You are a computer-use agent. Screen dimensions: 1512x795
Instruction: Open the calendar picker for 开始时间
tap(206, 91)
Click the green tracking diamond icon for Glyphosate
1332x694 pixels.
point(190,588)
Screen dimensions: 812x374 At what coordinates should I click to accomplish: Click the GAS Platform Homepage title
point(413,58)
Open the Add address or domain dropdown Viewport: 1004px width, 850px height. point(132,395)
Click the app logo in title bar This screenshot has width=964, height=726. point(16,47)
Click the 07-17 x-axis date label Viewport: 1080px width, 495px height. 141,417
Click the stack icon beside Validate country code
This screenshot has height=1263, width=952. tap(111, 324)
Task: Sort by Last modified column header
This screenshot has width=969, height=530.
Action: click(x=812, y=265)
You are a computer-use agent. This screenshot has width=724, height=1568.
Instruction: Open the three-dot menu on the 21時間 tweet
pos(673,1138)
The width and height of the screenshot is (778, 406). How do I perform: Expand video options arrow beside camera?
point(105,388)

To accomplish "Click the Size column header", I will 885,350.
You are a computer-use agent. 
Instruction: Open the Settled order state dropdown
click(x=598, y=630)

■ WHAT YOU WILL DO: An exact copy of every record is required here.

■ TASK SOLUTION:
You are a computer-use agent. Screen dimensions: 1512x795
Instruction: Open the calendar picker for 开始时间
tap(206, 91)
Click the green tracking diamond icon for Glyphosate
1332x694 pixels.
point(190,588)
Screen dimensions: 812x374 At what coordinates should I click to accomplish: Click the GAS Platform Homepage title
point(413,58)
Open the Add address or domain dropdown Viewport: 1004px width, 850px height. point(132,395)
Click the app logo in title bar This screenshot has width=964, height=726. point(16,47)
Click the 07-17 x-axis date label Viewport: 1080px width, 495px height. 141,417
Click the stack icon beside Validate country code
This screenshot has height=1263, width=952. tap(111, 324)
Task: Sort by Last modified column header
This screenshot has width=969, height=530.
Action: click(x=812, y=265)
You are a computer-use agent. This screenshot has width=724, height=1568.
Instruction: Open the three-dot menu on the 21時間 tweet
pos(673,1138)
The width and height of the screenshot is (778, 406). How do I perform: Expand video options arrow beside camera?
point(105,388)

To accomplish "Click the Size column header", I will 885,350.
You are a computer-use agent. 
Instruction: Open the Settled order state dropdown
click(x=598, y=630)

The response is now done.